*What you need to do*.
If pictures are present, leave them out, and copy the data word for word.

*The data*.
..............................

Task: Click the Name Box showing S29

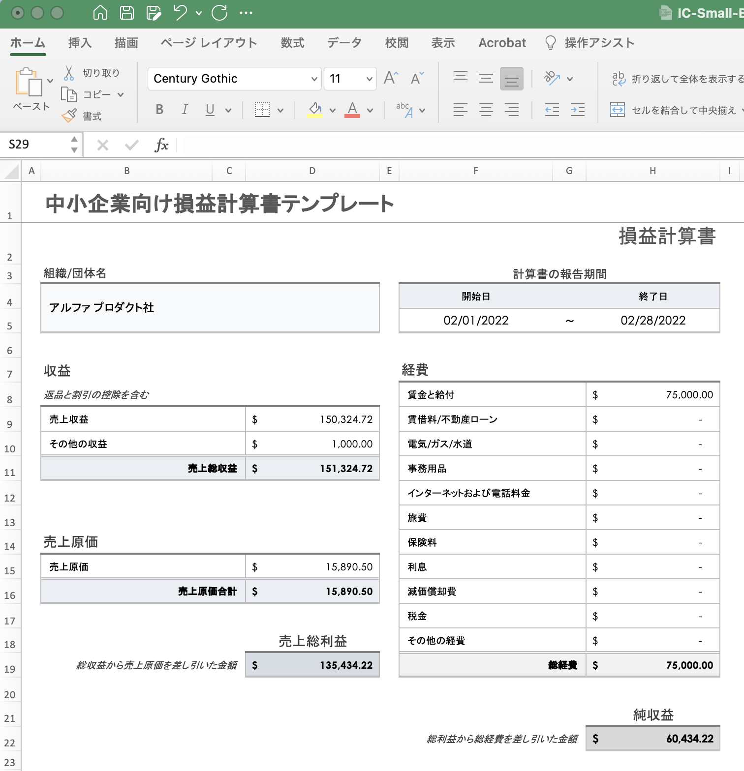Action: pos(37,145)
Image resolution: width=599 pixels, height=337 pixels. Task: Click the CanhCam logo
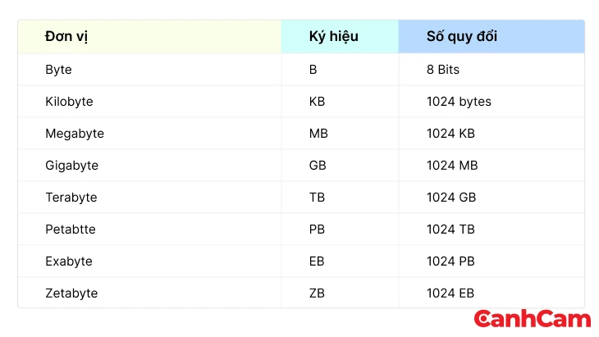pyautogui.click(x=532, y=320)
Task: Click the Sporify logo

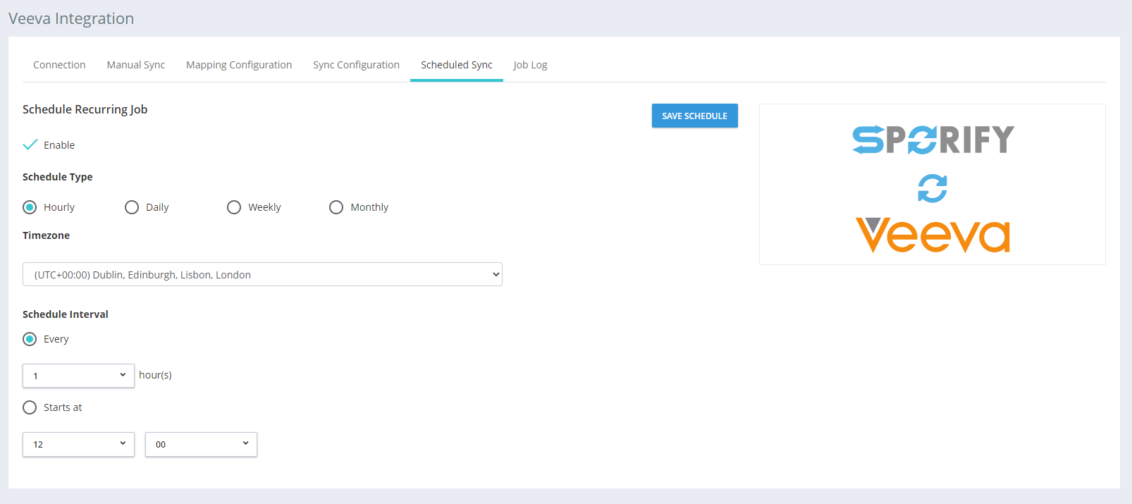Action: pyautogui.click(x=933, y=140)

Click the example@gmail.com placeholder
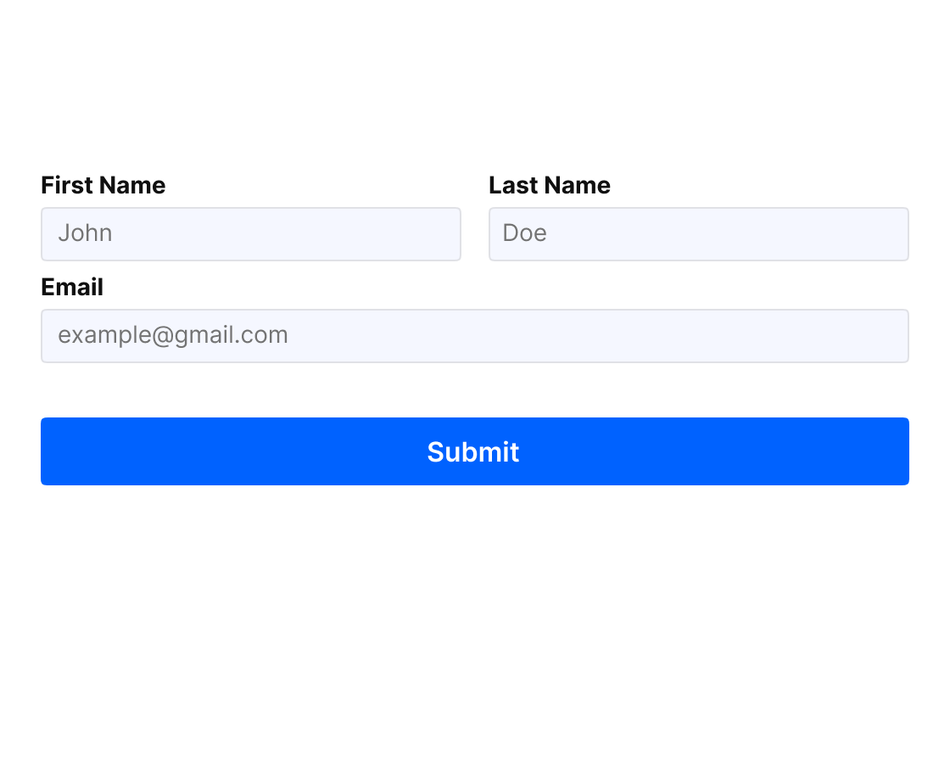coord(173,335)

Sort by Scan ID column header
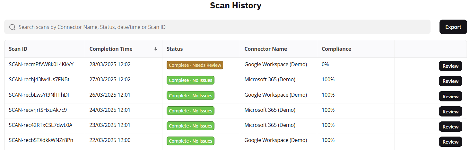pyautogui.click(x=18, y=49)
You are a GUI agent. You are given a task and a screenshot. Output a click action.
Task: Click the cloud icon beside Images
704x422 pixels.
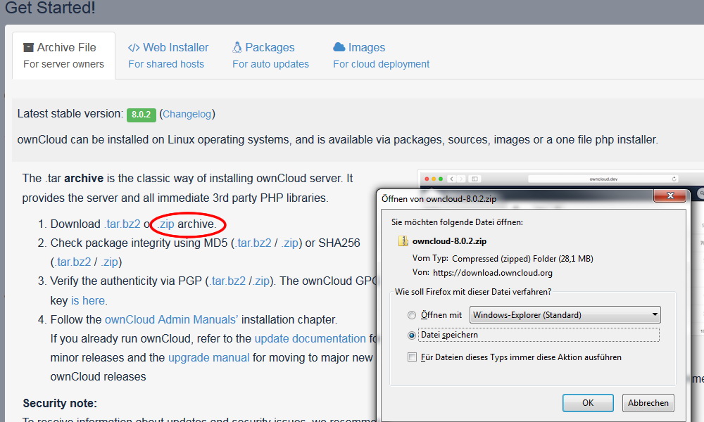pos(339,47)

..............................

*Answer area*.
Task: Click the Name Box showing S29

Action: pos(37,145)
Image resolution: width=599 pixels, height=337 pixels. Task: Click the CanhCam logo
pyautogui.click(x=532, y=320)
Task: Click the Sporify logo

Action: pyautogui.click(x=933, y=140)

Click the example@gmail.com placeholder
coord(173,335)

Sort by Scan ID column header
pyautogui.click(x=18, y=49)
You are a GUI agent. You are given a task and a screenshot. Output a click action.
Task: Click the cloud icon beside Images
704x422 pixels.
pos(339,47)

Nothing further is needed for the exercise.